Session II. Du collage à l’autofiction
Présidente : Mariana IONESCU, Huron University College
Secrétaire : Anne Marie MIRAGLIA, Université de Waterloo
« À partir d’Une mère russe, en passant par Mon père, jusqu’au Départ : l’autofiction d’Alain Bosquet », Christine TIPPER, Université d’Exeter
Cette communication propose d’explorer trois œuvres autobiographiques d’Alain Bosquet où l’auteur se sert de son écriture pour exercer son contrôle sur son environnement et sur ses rapports avec ses parents. L’analyse de ces œuvres construites selon une logique du discontinu et de l’hétérogène permet de mettre en lumière les rôles joués par la fiction ainsi que par le lecteur. À travers la comparaison des trois textes, à savoir Une mère russe (1978),Lettre à mon père qui aurait eu cent ans (1986) et Un départ (1998), nous examinerons la progression du genre autofictionnel tel que proposé par Bosquet. En 1978, Alain Bosquet a publié Une mère russe, texte cité par Doubrovsky qui, en 1977, a inventé le néologisme autofiction, comme exemplaire du genre. À cette époque-là, l’écriture de Bosquet était motivée uniquement par le souvenir de sa mère qui venait de mourir et par les rapports affectifs qu’il avait entretenus avec elle. Dans Lettre à mon père qui aurait eu cent ans, Bosquet a poussé les frontières du genre plus loin par l’inclusion de scènes imaginaires de la vie de son père. Puis, à l’approche de sa mort, Bosquet a écrit Un départ, comme testament à être publié après son décès. Cette fois-ci, l’auteur était conscient du rôle du lecteur avec qui il joue autant qu’avec le genre autobiographique. Il y entremêle les détails de sa maladie avec la remémoration et la « fictionnalisation » des épisodes marquants de son passé.
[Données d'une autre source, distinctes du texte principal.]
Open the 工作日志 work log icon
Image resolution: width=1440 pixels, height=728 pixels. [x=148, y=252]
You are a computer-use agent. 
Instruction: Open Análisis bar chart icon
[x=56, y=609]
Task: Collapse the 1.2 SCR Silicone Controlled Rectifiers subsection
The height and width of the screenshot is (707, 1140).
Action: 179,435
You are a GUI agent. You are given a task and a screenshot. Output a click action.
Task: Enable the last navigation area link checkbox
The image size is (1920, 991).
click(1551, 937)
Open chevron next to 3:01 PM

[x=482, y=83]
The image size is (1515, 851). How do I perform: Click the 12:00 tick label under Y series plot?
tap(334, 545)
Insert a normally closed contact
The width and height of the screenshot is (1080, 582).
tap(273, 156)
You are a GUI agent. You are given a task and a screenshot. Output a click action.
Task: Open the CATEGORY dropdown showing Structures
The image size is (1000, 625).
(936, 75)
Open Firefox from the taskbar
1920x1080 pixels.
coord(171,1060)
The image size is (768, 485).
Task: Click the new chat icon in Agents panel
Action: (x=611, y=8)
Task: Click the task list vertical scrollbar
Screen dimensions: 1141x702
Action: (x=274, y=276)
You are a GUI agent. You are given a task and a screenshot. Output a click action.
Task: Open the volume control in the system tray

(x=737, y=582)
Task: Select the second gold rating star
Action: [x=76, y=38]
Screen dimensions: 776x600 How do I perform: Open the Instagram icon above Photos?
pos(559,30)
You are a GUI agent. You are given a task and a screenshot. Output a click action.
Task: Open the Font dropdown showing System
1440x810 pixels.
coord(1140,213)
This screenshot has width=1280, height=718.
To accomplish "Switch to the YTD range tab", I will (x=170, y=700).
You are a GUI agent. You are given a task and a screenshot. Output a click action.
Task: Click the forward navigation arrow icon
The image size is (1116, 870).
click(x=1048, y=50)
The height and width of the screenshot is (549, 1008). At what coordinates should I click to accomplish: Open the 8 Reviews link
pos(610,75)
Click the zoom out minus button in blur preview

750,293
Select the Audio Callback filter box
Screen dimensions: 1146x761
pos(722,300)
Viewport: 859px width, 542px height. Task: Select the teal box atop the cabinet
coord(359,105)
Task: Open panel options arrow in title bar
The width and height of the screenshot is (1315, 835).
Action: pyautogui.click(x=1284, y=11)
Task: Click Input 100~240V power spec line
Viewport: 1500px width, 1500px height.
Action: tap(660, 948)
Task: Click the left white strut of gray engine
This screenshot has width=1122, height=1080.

« D’une histoire d’amour l’autre : coupé collé chez Marguerite Duras et Sophie Calle », Anne-Marie OBAJTEK-KIRKWOOD, Drexel University
Cette étude compare des auteures françaises assez éloignées en apparence, la première, Marguerite Duras, célébrée pour sa vision avant-gardiste du sujet postmoderne, la seconde pour ses recherches jusqu’auboutistes postmodernes de la perception de l’Autre. Avec L’amant (1984), Duras reçoit le Goncourt. Ce récit est publié un an avant que Calle ne vive une passion qu'elle relatera pratiquement vingt ans plus tard dans Douleur exquise (2003). Ces deux « romans » comportent des pactes autobiographiques clairs, se construisent selon une logique du discontinu, du fragmentaire et du collage tout en fictionnalisant des éléments autobiographiques. Romans d’amour écourté, L’amant raconte l’histoire d’amour de la jeune Marguerite Duras en Indochine et la séparation imposée par la famille de son amant ; Douleur exquise narre comment Sophie Calle a survécu à la séparation que lui a imposée son amant. Chez Duras, le texte commente des photographies – dont l’une, jamais prise – sans les inclure dans le récit en tant que telles. Chez Calle, les textes servent de miroir aux photographies bien présentes ou se substituent à elles. L’autofiction qui s’écrit à plusieurs voix chez Duras comme chez Calle engendre une lecture de type métonymique des textes. La juxtaposition de fragments relevant de narrations diverses, si elle permet au sens de se démultiplier, contribue à le déférer sans cesse d’un fragment à un autre jusqu’à l’oubli des amants et la guérison des amantes.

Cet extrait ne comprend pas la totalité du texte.